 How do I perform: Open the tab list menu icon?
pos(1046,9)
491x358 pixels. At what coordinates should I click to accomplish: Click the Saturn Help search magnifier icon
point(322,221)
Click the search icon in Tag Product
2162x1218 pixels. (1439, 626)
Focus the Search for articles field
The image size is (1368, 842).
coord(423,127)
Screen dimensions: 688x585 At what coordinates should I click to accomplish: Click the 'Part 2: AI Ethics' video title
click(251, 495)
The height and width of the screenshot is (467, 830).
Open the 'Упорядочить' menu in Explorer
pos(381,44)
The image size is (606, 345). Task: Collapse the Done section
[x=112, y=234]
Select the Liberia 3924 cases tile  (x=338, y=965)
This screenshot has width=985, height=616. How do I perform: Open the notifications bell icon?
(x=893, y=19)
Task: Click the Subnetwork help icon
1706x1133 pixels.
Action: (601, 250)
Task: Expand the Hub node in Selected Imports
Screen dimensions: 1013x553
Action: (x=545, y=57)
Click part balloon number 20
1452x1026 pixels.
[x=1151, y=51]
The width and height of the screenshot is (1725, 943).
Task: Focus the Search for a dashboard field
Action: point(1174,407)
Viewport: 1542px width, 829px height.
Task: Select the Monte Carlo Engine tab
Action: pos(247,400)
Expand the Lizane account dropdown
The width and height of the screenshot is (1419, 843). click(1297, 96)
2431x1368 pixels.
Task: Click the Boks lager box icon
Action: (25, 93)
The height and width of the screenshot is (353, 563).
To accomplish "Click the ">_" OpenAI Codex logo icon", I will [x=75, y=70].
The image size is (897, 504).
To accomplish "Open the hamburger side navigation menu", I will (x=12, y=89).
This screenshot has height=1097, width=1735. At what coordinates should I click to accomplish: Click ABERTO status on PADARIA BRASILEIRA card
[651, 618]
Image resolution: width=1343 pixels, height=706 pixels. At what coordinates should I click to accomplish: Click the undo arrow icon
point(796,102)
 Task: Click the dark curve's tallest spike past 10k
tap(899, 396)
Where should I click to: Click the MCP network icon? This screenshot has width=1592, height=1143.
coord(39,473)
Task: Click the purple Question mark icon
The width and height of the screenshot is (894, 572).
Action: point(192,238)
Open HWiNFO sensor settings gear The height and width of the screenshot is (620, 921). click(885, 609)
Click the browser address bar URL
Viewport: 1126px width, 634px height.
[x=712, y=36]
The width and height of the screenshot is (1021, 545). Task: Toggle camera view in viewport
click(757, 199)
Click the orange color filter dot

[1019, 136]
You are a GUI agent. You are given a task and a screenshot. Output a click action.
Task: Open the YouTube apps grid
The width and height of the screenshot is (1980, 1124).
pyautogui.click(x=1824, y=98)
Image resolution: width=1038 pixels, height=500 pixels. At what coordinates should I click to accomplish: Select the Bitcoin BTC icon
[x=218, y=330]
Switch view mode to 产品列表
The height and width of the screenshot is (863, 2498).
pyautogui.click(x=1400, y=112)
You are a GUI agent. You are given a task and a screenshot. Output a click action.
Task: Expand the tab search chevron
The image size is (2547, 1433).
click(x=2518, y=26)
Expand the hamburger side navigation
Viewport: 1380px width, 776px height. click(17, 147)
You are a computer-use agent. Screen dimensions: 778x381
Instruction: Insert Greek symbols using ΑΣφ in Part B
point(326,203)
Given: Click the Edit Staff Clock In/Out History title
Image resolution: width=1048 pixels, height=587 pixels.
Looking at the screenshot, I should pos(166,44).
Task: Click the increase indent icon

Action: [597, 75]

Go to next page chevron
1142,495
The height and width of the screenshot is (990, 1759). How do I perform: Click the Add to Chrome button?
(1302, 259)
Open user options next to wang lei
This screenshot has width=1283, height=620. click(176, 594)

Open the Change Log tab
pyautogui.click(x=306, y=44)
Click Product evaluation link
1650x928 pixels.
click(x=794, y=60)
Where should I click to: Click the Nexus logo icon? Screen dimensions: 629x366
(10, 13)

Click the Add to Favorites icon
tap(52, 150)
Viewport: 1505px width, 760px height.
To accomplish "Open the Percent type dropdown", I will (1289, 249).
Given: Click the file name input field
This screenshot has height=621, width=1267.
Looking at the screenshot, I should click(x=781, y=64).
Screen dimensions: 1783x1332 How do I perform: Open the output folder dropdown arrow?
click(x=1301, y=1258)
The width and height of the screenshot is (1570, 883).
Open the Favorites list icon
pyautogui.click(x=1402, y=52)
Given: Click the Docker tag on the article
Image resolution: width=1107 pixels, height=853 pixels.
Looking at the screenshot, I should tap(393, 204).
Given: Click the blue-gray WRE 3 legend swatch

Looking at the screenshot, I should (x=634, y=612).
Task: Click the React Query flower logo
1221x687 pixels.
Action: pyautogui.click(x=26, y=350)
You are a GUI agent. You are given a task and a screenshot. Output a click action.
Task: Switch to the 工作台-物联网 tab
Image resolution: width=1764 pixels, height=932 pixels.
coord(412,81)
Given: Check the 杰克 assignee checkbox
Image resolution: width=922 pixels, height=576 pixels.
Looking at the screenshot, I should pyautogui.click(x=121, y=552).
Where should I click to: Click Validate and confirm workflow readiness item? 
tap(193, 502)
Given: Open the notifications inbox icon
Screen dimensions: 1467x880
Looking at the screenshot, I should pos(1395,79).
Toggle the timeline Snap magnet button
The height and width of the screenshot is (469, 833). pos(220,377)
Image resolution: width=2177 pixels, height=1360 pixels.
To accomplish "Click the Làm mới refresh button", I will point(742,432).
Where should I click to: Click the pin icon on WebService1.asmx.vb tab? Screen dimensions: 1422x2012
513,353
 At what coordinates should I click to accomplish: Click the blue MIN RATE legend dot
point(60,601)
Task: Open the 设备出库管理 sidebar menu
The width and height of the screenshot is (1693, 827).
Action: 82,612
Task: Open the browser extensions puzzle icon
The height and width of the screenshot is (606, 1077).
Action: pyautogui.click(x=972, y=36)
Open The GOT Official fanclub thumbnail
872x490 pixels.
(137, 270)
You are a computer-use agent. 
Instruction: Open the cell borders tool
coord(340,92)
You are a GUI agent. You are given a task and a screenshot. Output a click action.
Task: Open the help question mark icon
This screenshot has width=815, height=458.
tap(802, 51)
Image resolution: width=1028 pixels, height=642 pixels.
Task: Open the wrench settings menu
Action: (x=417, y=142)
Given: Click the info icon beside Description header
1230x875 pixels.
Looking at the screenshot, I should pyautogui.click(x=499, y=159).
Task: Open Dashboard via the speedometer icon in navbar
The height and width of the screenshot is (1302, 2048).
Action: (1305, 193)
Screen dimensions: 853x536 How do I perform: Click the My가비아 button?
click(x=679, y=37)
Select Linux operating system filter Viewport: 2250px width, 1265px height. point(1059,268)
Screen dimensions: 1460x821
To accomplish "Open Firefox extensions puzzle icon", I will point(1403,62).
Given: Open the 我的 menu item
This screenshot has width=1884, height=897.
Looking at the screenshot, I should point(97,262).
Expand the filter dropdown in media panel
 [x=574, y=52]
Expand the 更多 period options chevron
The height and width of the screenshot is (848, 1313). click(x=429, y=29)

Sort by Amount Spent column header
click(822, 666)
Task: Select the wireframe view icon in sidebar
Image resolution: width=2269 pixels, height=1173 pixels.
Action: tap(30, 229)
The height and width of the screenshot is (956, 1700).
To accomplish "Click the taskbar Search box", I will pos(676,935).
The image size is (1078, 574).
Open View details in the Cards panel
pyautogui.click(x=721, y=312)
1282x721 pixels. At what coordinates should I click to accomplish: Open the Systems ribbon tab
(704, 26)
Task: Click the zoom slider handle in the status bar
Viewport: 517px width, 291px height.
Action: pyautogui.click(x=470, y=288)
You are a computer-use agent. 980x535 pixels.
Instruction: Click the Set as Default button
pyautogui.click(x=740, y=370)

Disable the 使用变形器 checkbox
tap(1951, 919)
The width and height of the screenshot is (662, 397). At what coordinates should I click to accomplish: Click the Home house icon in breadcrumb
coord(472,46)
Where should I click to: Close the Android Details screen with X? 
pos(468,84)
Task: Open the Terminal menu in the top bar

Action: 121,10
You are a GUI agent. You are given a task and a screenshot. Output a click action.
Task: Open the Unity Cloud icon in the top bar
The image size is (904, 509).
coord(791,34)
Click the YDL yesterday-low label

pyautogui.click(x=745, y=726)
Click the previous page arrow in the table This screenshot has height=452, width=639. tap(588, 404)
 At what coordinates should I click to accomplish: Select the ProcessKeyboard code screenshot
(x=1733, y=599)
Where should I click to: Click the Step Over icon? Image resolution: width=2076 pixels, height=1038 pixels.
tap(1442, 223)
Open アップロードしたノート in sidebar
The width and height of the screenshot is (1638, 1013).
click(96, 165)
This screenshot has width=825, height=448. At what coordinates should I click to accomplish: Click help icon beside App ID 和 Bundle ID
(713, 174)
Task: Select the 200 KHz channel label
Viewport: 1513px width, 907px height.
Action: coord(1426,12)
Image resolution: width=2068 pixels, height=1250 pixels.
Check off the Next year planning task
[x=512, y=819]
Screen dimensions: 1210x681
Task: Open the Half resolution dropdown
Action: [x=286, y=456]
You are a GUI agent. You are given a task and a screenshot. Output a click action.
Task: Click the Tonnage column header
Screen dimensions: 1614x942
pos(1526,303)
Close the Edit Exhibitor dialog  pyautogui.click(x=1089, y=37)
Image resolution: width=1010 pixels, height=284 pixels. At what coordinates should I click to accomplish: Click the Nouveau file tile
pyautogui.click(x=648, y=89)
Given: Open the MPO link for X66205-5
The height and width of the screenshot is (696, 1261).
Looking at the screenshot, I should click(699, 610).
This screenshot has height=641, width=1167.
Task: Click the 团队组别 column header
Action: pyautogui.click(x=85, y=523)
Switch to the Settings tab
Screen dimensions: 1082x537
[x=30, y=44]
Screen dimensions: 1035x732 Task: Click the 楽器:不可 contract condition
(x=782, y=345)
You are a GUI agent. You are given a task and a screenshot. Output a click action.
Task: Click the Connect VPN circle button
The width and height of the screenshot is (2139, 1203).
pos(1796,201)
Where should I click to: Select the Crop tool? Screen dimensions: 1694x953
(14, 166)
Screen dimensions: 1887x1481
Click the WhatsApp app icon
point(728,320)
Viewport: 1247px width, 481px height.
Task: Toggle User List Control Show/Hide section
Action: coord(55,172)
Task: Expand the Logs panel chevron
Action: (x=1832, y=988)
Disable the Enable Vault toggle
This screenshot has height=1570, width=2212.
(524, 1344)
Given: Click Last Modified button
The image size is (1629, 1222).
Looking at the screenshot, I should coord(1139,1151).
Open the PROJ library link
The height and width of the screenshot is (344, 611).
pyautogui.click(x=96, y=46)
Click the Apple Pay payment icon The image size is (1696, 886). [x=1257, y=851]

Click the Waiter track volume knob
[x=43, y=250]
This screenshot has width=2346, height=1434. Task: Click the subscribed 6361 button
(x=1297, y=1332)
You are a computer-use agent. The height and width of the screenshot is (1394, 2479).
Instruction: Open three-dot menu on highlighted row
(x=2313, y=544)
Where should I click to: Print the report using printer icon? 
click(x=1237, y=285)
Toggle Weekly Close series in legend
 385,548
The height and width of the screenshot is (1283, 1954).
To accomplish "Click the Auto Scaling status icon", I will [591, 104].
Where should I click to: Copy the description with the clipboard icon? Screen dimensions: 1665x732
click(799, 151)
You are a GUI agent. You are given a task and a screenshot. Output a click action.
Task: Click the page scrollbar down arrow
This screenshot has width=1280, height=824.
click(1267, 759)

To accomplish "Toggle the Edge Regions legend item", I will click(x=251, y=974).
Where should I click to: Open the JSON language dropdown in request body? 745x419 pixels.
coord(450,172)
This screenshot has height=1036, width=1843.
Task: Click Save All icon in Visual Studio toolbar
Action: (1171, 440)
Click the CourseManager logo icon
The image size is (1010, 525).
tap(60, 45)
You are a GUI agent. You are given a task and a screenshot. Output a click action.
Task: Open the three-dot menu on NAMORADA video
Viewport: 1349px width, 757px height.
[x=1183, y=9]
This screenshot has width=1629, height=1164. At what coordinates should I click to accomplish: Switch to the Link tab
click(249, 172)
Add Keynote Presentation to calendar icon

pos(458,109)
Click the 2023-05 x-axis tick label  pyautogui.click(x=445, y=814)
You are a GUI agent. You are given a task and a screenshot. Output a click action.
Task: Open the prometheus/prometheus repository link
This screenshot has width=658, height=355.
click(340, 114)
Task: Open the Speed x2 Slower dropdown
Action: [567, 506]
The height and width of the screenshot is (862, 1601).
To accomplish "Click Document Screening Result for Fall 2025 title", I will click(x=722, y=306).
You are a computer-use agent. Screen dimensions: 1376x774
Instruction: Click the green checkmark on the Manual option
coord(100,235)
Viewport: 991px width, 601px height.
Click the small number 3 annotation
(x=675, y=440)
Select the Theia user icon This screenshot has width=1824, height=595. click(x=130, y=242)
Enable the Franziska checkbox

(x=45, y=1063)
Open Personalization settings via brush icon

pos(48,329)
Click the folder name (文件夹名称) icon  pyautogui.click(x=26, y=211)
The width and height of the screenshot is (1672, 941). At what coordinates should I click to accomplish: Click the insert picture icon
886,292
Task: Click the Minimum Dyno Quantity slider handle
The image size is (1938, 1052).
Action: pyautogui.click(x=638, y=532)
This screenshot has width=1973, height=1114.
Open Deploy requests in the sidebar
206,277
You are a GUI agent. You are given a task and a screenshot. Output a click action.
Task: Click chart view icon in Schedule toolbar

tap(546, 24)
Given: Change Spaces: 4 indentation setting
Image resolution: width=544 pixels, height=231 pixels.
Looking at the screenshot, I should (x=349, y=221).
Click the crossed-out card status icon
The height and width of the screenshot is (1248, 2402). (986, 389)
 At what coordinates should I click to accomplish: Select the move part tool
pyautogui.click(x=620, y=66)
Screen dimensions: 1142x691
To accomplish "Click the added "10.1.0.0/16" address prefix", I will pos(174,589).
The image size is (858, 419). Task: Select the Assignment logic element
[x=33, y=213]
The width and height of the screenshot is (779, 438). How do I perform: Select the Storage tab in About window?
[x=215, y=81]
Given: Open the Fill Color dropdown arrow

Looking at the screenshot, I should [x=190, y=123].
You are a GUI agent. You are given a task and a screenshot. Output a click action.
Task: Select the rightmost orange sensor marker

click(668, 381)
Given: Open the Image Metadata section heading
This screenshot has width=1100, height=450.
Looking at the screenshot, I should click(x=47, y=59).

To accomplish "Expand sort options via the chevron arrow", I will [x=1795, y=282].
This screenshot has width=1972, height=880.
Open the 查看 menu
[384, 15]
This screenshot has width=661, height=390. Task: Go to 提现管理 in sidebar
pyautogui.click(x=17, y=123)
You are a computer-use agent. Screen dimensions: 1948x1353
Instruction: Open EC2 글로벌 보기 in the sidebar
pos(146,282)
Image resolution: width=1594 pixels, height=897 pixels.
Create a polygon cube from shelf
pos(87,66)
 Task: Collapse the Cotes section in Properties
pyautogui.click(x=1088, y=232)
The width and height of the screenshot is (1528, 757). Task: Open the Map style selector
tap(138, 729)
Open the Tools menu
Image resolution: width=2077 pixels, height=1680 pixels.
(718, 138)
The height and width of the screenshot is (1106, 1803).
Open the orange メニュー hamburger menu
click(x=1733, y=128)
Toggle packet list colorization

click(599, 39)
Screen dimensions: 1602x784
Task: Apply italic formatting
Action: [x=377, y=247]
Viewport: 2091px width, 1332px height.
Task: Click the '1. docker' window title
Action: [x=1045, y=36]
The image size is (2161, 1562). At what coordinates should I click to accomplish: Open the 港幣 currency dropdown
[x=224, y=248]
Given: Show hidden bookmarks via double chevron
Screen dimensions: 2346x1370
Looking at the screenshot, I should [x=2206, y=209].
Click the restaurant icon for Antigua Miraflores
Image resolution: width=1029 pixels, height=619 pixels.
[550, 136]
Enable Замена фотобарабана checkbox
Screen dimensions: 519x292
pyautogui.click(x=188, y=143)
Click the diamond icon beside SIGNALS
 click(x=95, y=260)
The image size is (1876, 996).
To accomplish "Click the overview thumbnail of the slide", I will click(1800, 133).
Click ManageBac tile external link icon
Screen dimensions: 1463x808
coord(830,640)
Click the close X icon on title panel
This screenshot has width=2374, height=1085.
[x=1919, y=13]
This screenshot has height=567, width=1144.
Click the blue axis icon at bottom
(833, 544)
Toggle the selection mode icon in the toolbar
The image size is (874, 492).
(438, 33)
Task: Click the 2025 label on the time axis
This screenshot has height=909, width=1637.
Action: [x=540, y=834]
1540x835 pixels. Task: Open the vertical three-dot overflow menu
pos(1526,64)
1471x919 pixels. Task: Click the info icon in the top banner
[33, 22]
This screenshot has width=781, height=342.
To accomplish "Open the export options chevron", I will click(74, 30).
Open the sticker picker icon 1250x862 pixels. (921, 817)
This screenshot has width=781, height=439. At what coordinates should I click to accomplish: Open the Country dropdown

+---+

A single number is asked for: how many lines in the entries above hold the string "Edit".

-- Exercise solution --
2